DATA SECTION =
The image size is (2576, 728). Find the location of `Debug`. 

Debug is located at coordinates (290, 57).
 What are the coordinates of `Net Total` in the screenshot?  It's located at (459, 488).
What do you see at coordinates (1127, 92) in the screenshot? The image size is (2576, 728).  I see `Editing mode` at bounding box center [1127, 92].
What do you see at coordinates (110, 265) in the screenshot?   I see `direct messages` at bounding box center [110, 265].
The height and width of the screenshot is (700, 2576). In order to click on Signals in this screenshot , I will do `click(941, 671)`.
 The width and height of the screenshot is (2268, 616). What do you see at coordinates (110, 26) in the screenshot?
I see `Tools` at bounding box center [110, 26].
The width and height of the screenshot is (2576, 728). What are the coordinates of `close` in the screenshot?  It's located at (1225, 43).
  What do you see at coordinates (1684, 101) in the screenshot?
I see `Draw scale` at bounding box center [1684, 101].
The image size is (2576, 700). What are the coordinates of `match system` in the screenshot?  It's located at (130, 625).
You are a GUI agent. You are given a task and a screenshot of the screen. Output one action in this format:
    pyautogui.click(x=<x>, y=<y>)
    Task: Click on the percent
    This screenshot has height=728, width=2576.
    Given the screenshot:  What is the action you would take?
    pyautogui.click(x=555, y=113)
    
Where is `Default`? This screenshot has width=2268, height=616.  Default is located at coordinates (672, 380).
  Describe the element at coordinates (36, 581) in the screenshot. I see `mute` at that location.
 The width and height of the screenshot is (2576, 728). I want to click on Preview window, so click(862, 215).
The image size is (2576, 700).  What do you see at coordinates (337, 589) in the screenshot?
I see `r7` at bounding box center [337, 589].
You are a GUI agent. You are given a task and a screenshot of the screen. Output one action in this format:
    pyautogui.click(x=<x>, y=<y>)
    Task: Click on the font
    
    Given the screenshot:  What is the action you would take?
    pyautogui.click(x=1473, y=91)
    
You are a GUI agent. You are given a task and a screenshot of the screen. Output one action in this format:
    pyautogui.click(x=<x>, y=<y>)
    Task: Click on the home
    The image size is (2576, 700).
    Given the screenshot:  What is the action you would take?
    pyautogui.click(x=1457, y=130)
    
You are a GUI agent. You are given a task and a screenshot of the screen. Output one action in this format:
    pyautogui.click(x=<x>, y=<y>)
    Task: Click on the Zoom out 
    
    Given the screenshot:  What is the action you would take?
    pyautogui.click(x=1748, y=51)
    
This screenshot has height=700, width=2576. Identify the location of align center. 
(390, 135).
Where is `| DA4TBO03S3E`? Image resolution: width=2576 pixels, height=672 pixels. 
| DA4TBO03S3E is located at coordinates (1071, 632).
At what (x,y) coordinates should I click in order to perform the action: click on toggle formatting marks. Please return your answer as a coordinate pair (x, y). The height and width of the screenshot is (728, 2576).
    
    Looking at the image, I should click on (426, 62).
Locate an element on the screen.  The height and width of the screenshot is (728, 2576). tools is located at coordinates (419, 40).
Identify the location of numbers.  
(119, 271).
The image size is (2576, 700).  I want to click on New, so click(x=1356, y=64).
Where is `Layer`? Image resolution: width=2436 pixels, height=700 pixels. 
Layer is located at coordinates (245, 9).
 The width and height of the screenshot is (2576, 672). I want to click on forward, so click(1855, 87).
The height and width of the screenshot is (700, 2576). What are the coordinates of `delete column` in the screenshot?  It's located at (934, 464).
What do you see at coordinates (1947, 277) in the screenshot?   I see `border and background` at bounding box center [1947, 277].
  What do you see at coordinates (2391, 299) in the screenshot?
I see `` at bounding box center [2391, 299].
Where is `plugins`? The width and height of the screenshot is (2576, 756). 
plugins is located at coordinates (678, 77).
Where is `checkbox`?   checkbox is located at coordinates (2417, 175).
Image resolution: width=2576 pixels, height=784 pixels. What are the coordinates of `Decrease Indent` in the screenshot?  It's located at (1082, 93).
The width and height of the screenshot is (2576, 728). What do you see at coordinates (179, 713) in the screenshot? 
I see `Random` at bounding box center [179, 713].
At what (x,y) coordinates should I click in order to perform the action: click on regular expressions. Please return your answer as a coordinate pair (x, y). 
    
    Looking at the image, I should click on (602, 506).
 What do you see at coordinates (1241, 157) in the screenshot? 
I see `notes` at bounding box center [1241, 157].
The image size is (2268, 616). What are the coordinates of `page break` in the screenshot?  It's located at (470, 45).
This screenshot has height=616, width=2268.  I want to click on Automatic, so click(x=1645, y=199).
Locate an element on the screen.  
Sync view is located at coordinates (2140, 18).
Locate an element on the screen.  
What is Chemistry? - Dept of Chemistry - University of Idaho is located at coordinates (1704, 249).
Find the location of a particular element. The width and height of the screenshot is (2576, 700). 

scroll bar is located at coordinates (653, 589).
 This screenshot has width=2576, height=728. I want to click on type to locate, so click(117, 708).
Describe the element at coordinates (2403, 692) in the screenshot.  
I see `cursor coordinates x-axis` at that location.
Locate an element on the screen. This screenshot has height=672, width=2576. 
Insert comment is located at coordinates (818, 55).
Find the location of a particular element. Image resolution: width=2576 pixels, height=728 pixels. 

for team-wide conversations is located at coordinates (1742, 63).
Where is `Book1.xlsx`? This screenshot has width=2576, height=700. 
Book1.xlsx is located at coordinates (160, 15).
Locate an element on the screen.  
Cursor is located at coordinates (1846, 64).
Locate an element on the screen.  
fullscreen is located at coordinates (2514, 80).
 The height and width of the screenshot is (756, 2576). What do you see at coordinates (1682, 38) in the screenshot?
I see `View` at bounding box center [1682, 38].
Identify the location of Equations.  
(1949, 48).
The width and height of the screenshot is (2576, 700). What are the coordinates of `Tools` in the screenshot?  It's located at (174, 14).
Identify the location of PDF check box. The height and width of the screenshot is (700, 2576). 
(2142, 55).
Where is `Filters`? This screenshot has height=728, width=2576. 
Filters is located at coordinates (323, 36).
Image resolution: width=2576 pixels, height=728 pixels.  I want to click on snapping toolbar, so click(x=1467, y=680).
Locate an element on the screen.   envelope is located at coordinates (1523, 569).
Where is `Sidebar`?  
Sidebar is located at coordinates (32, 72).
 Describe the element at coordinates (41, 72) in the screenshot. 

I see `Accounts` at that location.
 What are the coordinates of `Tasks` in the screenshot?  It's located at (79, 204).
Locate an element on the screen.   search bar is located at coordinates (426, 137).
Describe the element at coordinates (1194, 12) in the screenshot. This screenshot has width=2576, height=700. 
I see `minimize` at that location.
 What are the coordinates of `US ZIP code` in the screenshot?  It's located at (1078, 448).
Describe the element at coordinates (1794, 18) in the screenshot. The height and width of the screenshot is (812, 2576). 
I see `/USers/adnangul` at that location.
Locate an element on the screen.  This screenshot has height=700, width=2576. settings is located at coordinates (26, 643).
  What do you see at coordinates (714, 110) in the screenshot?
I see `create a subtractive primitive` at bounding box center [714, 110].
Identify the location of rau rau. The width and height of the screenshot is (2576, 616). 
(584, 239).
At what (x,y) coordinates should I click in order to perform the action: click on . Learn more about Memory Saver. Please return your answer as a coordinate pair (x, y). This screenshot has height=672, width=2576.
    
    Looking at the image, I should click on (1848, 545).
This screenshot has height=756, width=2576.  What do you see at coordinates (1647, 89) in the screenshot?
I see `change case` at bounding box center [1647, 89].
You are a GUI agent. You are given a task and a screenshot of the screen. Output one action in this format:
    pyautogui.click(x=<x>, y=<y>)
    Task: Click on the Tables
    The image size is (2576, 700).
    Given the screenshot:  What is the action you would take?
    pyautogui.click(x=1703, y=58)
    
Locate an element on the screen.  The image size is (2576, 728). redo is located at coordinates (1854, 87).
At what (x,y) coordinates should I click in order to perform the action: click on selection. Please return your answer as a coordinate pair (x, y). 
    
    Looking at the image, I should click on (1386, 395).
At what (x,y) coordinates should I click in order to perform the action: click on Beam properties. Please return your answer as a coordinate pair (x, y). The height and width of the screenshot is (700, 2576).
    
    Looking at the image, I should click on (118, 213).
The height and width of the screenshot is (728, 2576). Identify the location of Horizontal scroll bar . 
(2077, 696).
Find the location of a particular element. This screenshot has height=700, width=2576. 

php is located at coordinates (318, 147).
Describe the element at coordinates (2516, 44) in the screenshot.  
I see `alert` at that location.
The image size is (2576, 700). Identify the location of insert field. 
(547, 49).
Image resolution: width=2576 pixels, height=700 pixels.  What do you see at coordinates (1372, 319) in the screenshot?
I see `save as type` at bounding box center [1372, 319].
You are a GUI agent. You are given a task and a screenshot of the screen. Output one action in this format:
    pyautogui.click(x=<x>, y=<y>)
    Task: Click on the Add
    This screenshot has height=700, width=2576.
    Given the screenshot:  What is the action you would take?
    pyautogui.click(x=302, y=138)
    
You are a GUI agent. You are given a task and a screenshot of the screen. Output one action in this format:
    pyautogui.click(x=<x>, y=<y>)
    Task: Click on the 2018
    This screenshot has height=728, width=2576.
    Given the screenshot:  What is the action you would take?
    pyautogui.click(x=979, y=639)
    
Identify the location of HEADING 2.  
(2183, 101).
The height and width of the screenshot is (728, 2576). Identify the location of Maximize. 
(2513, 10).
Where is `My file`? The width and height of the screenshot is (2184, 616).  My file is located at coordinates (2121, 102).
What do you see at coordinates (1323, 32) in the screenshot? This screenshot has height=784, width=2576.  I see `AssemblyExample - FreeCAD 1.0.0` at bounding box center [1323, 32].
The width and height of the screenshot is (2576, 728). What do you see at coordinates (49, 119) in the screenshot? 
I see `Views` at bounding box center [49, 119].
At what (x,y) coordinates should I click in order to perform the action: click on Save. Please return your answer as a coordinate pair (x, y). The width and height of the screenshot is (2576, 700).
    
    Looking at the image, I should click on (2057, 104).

EXERCISE PROMPT = Rewrite the stretch of items from the line containing "What do you see at coordinates (110, 265)" through the line containing "center [1684, 101].", putting "Alerts" in place of "Signals" and leaving everything else as it stands.

CORRECT ANSWER =
What do you see at coordinates (110, 265) in the screenshot?   I see `direct messages` at bounding box center [110, 265].
The height and width of the screenshot is (700, 2576). In order to click on Alerts in this screenshot , I will do `click(941, 671)`.
 The width and height of the screenshot is (2268, 616). What do you see at coordinates (110, 26) in the screenshot?
I see `Tools` at bounding box center [110, 26].
The width and height of the screenshot is (2576, 728). What are the coordinates of `close` in the screenshot?  It's located at (1225, 43).
  What do you see at coordinates (1684, 101) in the screenshot?
I see `Draw scale` at bounding box center [1684, 101].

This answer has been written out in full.